That message is probably coming from one of those libraries.

WenMeng-NOAA commented 3 weeks ago

Also, where are the issue trackers for the g2tmpl and g2 libraries?

That message is probably coming from one of those libraries.

@SamuelTrahanNOAA The message is from g2tmpl. See here.

SamuelTrahanNOAA commented 3 weeks ago

This is the surface type the post requests for that variable:

<fixed_sfc1_type>surface</fixed_sfc1_type>

If you remove #929's changes to the avblflds, it still requests that surface type, but the warnings are gone.

SamuelTrahanNOAA commented 3 weeks ago

I examined deeper. This message indicates the code is looking for an empty key:

148: get_g2_fixedsurfacetypes key: 255 not found in table 4.5

It comes from here:

    print *, 'get_g2_fixedsurfacetypes key: ', trim(key), value,  &
         ' not found in table 4.5'

Note that the key is printed before the value (255). That means the whitespace before the 255 is the empty key string.

The value of 255 is defined:

data table4_5(66) /fixed_surface_types('missing',255)/

But for it to match, the key must be "missing" not the empty string.

       if (trim(table4_5(n)%fixedsurfacetypeskey).eq.trim(key)) then
          value=table4_5(n)%fixedsurfacetypesval
          return
       endif
WenMeng-NOAA commented 3 weeks ago

I examined deeper.

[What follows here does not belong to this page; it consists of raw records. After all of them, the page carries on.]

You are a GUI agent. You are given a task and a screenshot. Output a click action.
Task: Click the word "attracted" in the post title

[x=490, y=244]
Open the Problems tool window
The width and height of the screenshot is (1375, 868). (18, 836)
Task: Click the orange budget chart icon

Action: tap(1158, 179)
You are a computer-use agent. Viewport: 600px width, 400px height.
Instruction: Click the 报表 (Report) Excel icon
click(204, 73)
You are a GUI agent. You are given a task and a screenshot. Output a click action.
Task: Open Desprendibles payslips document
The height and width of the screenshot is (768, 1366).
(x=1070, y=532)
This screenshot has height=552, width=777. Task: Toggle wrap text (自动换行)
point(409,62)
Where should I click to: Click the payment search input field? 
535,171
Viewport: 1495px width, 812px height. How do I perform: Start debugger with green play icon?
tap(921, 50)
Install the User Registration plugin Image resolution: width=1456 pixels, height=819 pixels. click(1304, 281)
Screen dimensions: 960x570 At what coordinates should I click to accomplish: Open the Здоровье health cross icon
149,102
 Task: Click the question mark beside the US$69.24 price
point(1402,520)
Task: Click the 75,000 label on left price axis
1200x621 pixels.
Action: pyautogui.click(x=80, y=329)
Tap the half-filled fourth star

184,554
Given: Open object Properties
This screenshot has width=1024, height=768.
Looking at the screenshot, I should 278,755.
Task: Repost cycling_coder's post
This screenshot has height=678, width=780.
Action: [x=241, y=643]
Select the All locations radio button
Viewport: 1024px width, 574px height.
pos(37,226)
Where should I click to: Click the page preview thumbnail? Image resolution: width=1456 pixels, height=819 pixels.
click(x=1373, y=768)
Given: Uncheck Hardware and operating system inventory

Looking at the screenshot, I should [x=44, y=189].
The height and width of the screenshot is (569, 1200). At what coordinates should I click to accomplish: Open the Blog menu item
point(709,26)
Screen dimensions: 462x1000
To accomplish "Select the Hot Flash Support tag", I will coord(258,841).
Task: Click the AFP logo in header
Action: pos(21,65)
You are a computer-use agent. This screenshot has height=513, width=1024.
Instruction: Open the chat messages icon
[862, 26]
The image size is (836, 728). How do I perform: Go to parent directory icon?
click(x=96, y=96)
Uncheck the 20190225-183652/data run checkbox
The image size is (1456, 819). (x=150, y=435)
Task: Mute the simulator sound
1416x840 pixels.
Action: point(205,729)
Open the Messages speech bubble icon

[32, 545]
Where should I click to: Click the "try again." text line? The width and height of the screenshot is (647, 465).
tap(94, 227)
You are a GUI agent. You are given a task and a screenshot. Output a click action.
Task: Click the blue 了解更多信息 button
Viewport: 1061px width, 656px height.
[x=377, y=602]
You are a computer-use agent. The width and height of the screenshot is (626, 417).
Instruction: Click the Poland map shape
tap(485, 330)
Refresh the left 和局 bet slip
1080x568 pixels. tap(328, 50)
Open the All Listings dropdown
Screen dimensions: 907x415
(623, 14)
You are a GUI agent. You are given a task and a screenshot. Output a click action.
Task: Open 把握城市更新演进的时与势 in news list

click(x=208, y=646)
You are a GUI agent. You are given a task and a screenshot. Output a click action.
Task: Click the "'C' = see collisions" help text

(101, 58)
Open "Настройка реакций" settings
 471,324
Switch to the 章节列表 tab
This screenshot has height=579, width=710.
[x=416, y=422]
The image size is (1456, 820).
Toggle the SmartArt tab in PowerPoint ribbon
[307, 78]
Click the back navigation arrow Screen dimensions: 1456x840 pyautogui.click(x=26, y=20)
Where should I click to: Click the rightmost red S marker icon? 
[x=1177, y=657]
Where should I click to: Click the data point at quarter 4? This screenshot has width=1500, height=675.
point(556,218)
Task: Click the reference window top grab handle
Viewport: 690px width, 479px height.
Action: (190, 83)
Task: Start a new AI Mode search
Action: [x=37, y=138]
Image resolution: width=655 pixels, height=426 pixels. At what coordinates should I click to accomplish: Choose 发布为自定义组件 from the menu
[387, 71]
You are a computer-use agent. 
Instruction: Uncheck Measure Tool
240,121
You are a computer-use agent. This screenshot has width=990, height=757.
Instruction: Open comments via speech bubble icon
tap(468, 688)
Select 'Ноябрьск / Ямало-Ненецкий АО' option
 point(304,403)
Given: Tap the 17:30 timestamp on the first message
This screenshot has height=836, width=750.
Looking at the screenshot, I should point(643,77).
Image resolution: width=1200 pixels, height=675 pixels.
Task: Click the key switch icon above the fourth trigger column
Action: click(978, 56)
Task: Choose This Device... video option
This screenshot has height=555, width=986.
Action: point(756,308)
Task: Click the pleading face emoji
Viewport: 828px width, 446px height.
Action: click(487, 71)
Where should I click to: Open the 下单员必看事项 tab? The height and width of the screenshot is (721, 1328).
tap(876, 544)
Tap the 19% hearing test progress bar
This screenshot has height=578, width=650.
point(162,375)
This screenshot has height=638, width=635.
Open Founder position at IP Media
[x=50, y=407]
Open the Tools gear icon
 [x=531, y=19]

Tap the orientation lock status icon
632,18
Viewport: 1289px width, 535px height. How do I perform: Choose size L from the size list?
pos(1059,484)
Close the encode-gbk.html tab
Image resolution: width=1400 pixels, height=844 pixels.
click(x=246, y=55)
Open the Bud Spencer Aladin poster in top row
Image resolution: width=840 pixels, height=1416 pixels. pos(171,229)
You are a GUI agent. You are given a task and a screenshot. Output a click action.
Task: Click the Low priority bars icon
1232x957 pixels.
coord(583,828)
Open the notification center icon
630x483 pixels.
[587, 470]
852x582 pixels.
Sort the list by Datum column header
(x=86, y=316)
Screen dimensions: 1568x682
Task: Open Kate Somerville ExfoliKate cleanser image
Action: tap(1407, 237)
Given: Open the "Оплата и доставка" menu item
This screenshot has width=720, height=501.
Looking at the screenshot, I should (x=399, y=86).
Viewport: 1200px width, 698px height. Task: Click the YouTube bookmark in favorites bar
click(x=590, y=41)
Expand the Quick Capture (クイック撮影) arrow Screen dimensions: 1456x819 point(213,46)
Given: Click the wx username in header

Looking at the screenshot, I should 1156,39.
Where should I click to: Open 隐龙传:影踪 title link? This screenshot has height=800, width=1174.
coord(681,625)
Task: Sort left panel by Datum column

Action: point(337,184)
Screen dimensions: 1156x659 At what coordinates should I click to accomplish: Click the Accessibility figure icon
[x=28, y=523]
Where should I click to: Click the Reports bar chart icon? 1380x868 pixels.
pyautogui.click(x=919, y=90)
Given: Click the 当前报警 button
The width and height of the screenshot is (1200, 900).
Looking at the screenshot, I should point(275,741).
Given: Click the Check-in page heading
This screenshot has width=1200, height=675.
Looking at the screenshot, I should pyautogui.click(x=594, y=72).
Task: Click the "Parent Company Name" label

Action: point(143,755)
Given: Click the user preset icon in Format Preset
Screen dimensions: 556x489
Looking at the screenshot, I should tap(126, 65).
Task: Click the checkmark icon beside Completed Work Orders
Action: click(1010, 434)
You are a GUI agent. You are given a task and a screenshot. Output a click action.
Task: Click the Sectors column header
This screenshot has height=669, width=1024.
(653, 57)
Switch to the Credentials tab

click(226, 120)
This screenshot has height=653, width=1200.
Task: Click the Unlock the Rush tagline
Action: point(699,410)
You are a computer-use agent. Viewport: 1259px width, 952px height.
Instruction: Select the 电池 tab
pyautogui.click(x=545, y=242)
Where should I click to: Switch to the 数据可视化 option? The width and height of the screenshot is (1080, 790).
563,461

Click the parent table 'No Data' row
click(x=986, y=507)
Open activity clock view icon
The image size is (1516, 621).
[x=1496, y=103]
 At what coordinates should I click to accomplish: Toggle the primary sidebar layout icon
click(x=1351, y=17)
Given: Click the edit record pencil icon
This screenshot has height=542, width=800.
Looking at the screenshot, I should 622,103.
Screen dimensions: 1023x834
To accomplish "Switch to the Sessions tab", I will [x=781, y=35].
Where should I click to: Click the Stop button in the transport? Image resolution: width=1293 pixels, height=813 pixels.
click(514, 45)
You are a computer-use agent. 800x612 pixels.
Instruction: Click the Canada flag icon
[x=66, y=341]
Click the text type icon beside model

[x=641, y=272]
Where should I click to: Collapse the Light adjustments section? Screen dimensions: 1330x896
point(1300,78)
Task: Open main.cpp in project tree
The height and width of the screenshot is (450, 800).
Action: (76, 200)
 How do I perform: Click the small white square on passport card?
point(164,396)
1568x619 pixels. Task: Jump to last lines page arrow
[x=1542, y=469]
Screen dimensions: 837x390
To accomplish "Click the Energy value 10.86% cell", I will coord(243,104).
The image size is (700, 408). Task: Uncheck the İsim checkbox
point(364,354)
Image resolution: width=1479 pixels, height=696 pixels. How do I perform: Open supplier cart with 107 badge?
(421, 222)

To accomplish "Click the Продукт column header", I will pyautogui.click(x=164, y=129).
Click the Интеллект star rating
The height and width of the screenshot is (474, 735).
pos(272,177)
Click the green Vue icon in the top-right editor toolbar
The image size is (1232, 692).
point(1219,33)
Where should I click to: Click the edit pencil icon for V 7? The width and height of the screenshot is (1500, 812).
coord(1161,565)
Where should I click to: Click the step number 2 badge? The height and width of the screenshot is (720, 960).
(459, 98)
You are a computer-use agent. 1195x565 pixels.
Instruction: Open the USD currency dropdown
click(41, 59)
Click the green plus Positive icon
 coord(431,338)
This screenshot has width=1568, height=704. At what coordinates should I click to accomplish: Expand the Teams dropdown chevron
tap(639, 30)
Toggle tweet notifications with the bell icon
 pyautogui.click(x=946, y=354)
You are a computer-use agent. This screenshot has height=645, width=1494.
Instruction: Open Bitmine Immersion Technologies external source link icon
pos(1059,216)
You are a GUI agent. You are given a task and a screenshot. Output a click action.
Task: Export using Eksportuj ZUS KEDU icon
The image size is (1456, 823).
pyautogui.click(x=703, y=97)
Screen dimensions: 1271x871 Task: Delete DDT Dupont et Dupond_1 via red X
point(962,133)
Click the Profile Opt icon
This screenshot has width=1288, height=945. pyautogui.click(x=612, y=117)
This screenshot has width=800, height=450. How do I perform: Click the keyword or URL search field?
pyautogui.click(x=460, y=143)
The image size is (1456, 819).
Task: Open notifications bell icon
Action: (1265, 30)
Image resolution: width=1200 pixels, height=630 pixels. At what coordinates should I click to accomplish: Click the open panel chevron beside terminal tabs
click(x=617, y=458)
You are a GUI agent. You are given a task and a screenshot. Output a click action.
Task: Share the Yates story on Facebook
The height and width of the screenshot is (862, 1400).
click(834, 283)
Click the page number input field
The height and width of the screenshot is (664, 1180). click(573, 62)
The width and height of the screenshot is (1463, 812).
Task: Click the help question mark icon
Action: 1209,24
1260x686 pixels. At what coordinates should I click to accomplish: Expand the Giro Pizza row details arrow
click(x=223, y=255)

This message indicates the code is looking for an empty key:

148: get_g2_fixedsurfacetypes key: 255 not found in table 4.5

It comes from here:

    print *, 'get_g2_fixedsurfacetypes key: ', trim(key), value,  &
         ' not found in table 4.5'

Note that the key is printed before the value (255). That means the whitespace before the 255 is the empty key string.

The value of 255 is defined:

data table4_5(66) /fixed_surface_types('missing',255)/

But for it to match, the key must be "missing" not the empty string.

       if (trim(table4_5(n)%fixedsurfacetypeskey).eq.trim(key)) then
          value=table4_5(n)%fixedsurfacetypesval
          return
       endif

@SamuelTrahanNOAA It's weird. If the 'fixed_surface_type' which read from postxconfig-NT.txt is 'missing' or space, how the correct surface type is encoded in grib2 data?

SamuelTrahanNOAA commented 3 weeks ago

It's weird. If the 'fixed_surface_type' which read from postxconfig-NT.txt is 'missing' or space, how the correct surface type is encoded in grib2 data?

It's only "missing" or the empty string if the value is unspecified. For example, no fixed_sfc2_type. Then the subroutine doesn't assign to its output argument (value) and the grib2 file has whatever was in that variable before the call. The fixed_sfc2_type comes after fixed_sfc1_type. Thus, a missing fixed_sfc2_type would have the value of fixed_sfc1_type. If fixed_sfc1_type was also invalid, it would be filled with whatever quantity was in the field before it (not a surface type).

WenMeng-NOAA commented 3 weeks ago

It's weird. If the 'fixed_surface_type' which read from postxconfig-NT.txt is 'missing' or space, how the correct surface type is encoded in grib2 data?

It's only "missing" or the empty string if the value is unspecified. For example, no fixed_sfc2_type. Then the subroutine doesn't assign to its output argument (value) and the grib2 file has whatever was in that variable before the call. The fixed_sfc2_type comes after fixed_sfc1_type. Thus, a missing fixed_sfc2_type would have the value of fixed_sfc1_type. If fixed_sfc1_type was also invalid, it would be filled with whatever quantity was in the field before it (not a surface type).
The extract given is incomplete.